More than 80 million people tuned in on Monday night to see the first presidential debate between Hillary Clinton and Donald Trump, making it the most-watched debate in American history.
While the final numbers are still being tallied by Nielsen, the debate averaged a total of 80.9 million viewers across 12 of the channels that carried it live, according to CNN.
Nielsen traditionally measures viewers who watch via traditional TV at home, meaning people who watched the debate at parties, bars, restaurants, and offices were not counted.
The 80.9 million viewer total also does not include PBS and C-SPAN, nor does it include the millions who watched the debate via the Internet.
Various live streams of the debate on YouTube together registered more than 2.5 million simultaneous viewers. Live streams on other sites also reached millions of people, according to CNN, meaning the actual total audience is significantly higher than 80 million.
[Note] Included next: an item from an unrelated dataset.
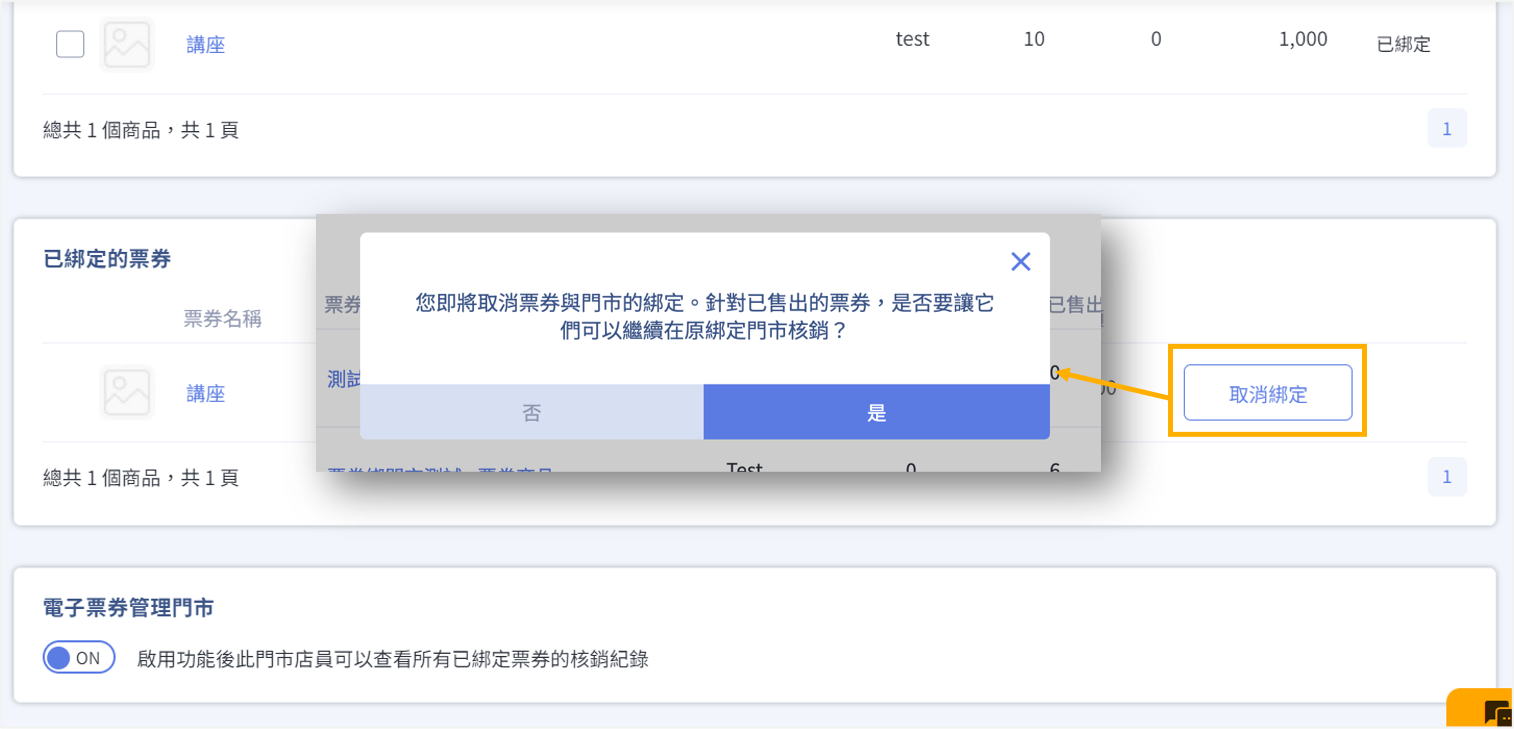This screenshot has height=729, width=1514.
Task: Open the 講座 link in the top product list
Action: (205, 45)
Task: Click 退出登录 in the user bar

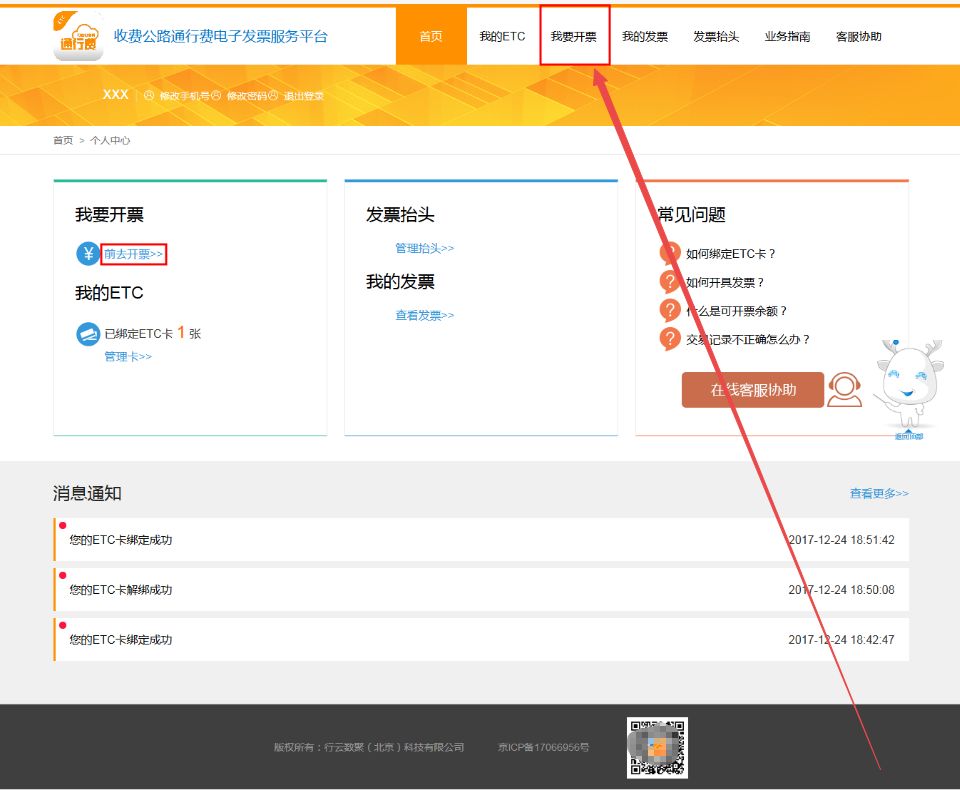Action: pos(303,96)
Nielsen data confirms that viewership stayed high the entire time. Contrary to some speculation, there was not a big drop-off after the first hour of the 98-minute debate.
The debate viewership number to beat was 81 million, set back in 1980, when Jimmy Carter and Ronald Reagan debated just once before the election.
62% of Americans who watched the debate believe Clinton won, with just 27% saying Trump emerged victorious, according to a CNN/ORC poll published hours after the debate.
A Public Policy Polling (PPP) survey also showed most Americans believe Clinton won the debate, albeit by a narrower margin. According to PPP, 50% of viewers say Clinton performed better, compared to 41% who say Trump came out on top.